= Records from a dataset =
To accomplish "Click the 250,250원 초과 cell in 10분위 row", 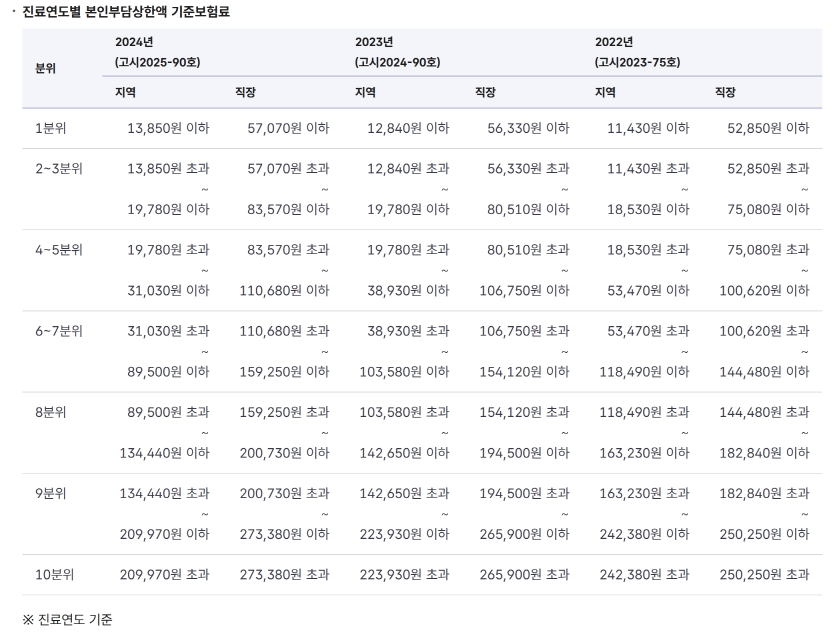I will tap(764, 575).
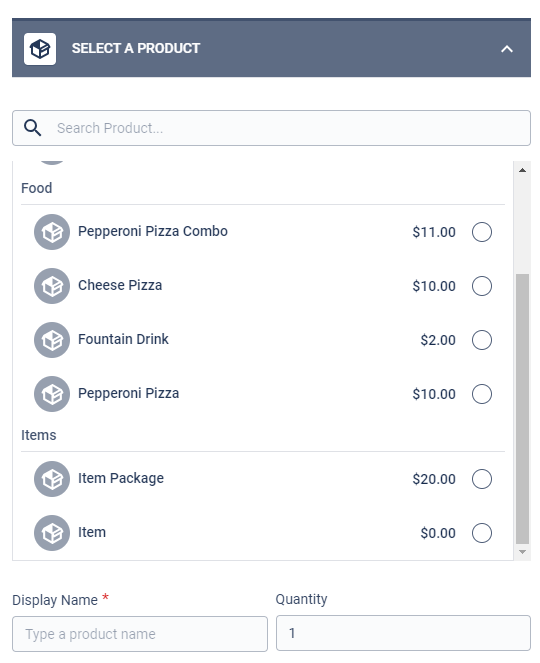Click the Cheese Pizza product icon
This screenshot has height=663, width=540.
pos(52,286)

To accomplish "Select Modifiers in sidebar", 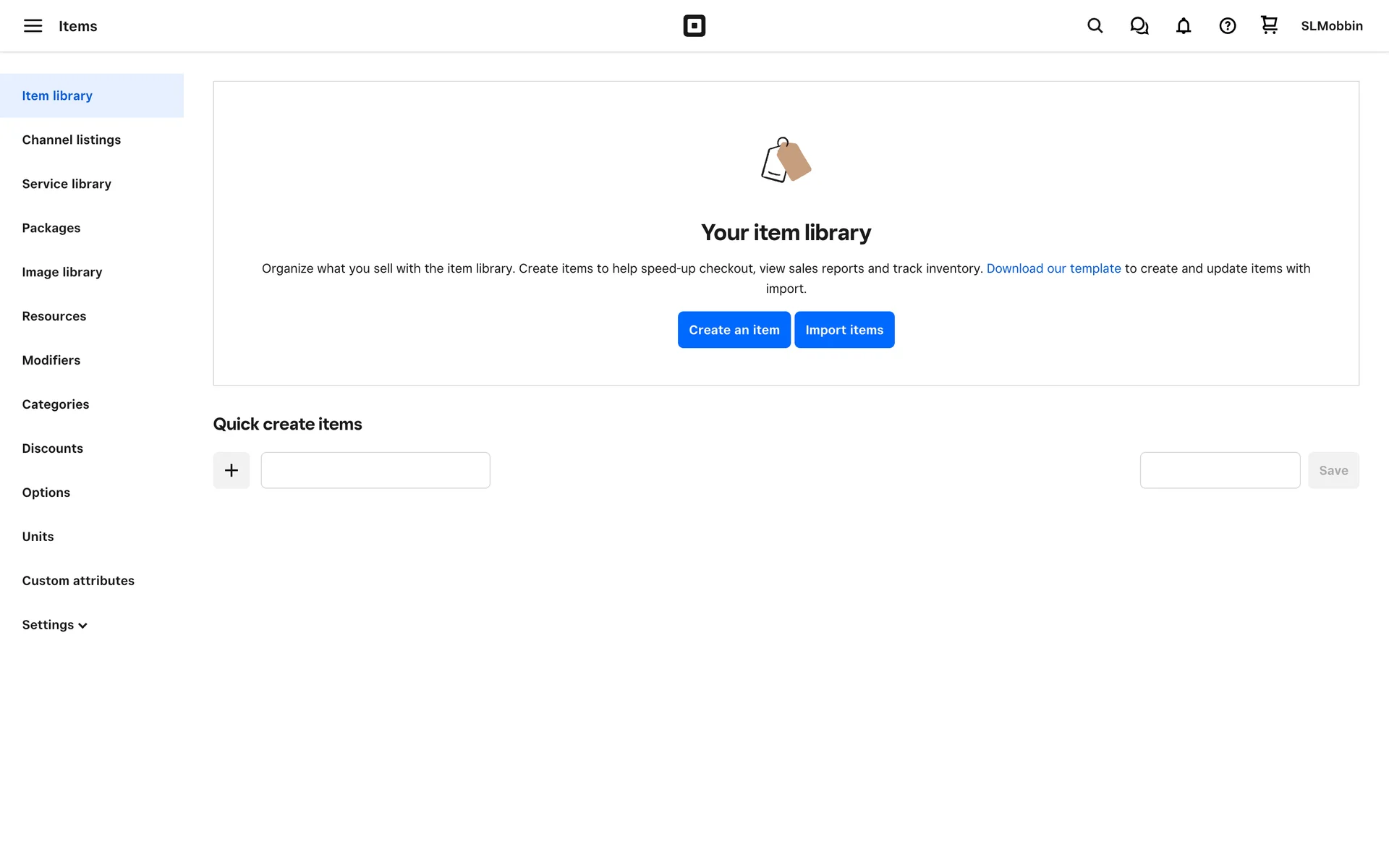I will (51, 360).
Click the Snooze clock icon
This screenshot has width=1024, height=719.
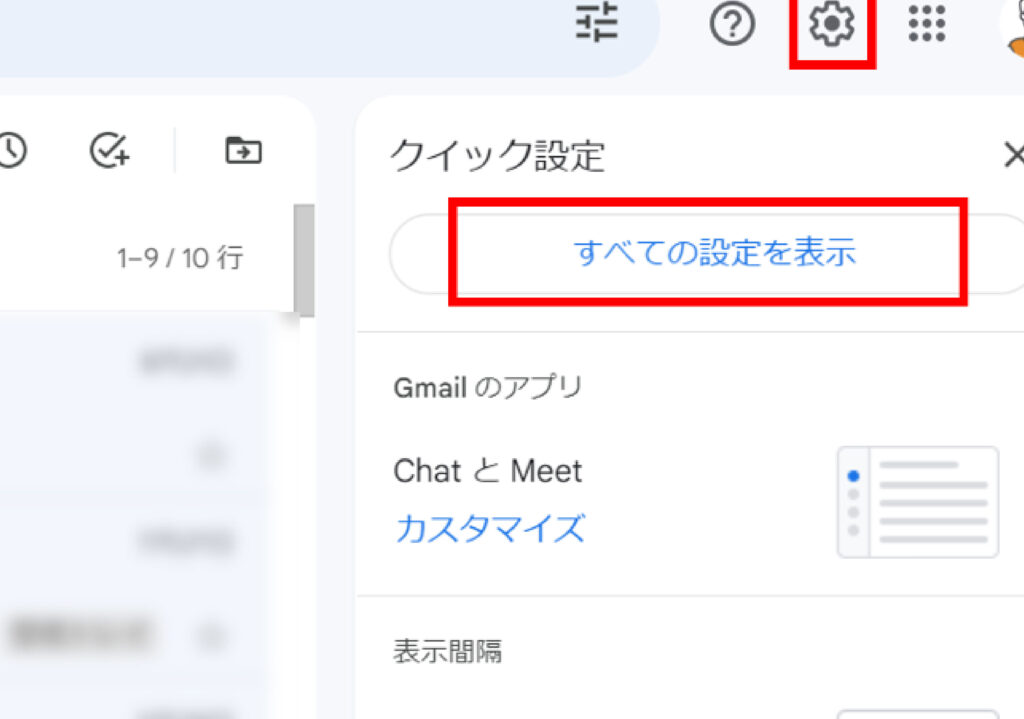point(11,151)
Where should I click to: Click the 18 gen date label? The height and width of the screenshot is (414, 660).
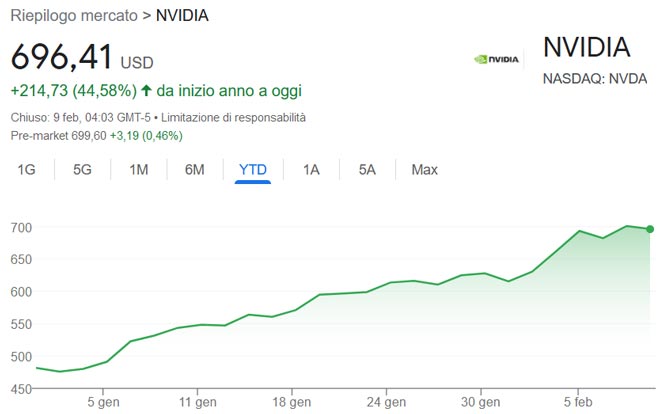click(292, 404)
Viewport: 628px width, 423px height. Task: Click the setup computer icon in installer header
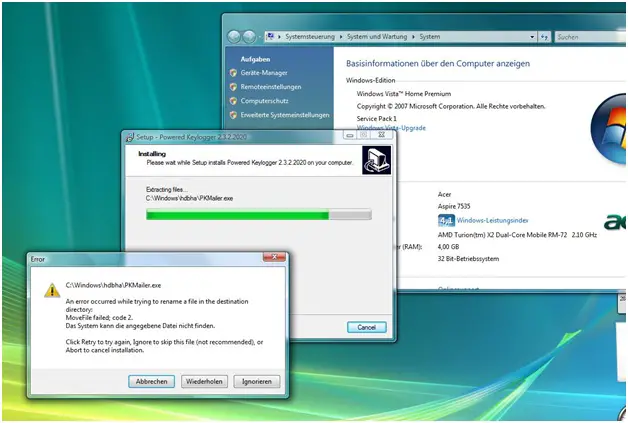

= Exercise aim =
Recast the entries from the line containing "Click the Snooze clock icon" through the end of the entries as a Markdown table with the columns "Row" and "Text". Put each line in its own row, skip blank lines, and leave the pictures out.

= Expected output =
| Row | Text |
|---|---|
| 1 | Click the Snooze clock icon |
| 2 | This screenshot has width=1024, height=719. |
| 3 | point(11,151) |
| 4 | Where should I click to: Click the 18 gen date label? The height and width of the screenshot is (414, 660). |
| 5 | click(292, 404) |
| 6 | Viewport: 628px width, 423px height. Task: Click the setup computer icon in installer header |